What to work on –
The required output is every record, written out exactly.

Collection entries
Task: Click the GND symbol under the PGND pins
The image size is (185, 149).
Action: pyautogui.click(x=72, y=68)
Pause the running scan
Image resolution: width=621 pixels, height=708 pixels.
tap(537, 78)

Response to the task –
Task: Click the GND symbol under the PGND pins
The image size is (185, 149).
Action: pyautogui.click(x=72, y=68)
Pause the running scan
Image resolution: width=621 pixels, height=708 pixels.
tap(537, 78)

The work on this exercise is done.